Además, cuando se retira dinero con una tarjeta de débito en un cajero de la propia entidad emisora (el banco al que pertenece) de la tarjeta, normalmente no se te cobrará ninguna comisión. Por lo general las comisiones que te cobre la entidad por tener una tarjeta de débito serán más económicas que en el caso de las tarjetas de crédito.
¿Por qué conviene tener una tarjeta de crédito?
En cuanto a tarjetas de crédito, la oferta de productos especializados ha crecido ampliamente: las hay para mujeres, otras que acumulan puntos por viajar y aquellas que están diseñadas para los universitarios que combinan sus estudios con su vida laboral, esto con la finalidad de que comiencen a conformar su historial crediticio pues serán los profesionistas del mañana.

Un crédito es una herramienta muy útil, siempre y cuando se use de forma adecuada. Con ella se puede financiar la compra de artículos que quizá, en otras circunstancias no podrías hacerse con efectivo, por ejemplo: electrodomésticos, gadgets electrónicos, muebles, un viaje, etc.
Tener una tarjeta de crédito puede traer beneficios a largo plazo, ya que si se usa responsablemente en un futuro será más fácil acceder a mejores condiciones de crédito y préstamos más grandes, ya sea para adquirir un auto o una vivienda.
Qué contemplar al sacar una tarjeta de crédito
Algunas personas aún le temen al uso de tarjetas de crédito, pero la verdad es que con un buen uso pueden sacar de varios apuros. Por ello es importante conocer algunos conceptos que deben revisarse y compararse antes de decidir cuál tarjeta solicitar.
Tarjeta de crédito: medio de pago con la que puedes realizar compras en establecimientos sin la necesidad de cargar con efectivo, ten en cuenta que se trata de un préstamo que deberás pagar a futuro. No se trata de tu propio dinero.

Anualidad: es una comisión que te cobran las instituciones por hacer uso de su producto; como su nombre lo indica, se cobra cada año.
Límite de crédito: es la cantidad máxima de dinero que te prestan en tu tarjeta. Si demuestras ser una buena o un buen usuario (pagando a tiempo y sin recargos), probablemente esa cantidad tenderá a aumentar.
Fecha de corte: es el día del mes en que termina e inicia un nuevo periodo de registro de todo lo que gastas con la tarjeta.
Fecha de pago: es el último día que te da el banco para pagar tu deuda sin cobrarte ningún interés o cargos.
Es importante tener presente que, debido a que se tratan de tarjetas de crédito para estudiantes, el límite de crédito no es tan alto (éste depende del nivel de ingresos que compruebes). Más allá de estas comparaciones, puedes buscar asesoría profesional que te ayude a evaluar si hay alguna institución que no estés contemplando y que sea mejor opción.

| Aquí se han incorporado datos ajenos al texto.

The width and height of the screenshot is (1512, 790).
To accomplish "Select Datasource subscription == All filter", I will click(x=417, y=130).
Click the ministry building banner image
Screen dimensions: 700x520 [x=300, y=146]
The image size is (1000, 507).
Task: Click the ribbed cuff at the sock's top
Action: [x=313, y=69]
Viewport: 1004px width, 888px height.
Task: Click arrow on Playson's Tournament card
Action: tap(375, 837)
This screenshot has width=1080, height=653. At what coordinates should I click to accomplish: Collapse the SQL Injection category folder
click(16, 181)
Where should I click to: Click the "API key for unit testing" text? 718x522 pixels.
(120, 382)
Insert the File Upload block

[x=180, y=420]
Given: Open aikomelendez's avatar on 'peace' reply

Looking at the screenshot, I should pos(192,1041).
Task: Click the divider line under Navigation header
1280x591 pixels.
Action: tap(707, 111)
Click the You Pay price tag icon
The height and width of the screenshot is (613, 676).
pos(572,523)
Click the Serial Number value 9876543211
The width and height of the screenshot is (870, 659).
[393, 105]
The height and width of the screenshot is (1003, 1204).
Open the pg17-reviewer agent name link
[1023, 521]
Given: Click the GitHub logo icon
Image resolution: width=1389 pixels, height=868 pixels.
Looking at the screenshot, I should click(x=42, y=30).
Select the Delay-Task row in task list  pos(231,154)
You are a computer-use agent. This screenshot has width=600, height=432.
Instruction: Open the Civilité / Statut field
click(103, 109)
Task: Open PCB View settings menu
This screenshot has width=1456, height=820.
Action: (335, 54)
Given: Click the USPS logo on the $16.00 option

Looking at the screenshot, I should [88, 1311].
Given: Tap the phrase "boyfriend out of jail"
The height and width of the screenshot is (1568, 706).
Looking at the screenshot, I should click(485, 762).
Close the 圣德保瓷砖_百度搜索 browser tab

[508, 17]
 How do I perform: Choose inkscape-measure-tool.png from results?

No es necesario tener una tarjeta de crédito, pero si puede ser una buena herramienta de apoyo para culminar los estudios.
Otra opción para generar un historial sin enredarse mucho con la información y condiciones de los bancos, es tramitar una tarjeta departamental. Actualmente existen muchas tiendas que ofrecen su tarjeta interna, lo ideal es comparar cuál conviene más y cual podría responder mejor a las necesidades del estudiante, por ejemplo, para obtener alguna computadora o celular a meses sin interéses.
Una vez teniendo una tarjeta de crédito, departamental o bancario hay que volverse una persona totalera: si realizas compras en los días siguientes a tu fecha de corte, podrás financiarte hasta por 50 días, procura usar tu tarjeta de crédito para lo indispensable o emergencia y realizar el pago mínimo para no generar intereses.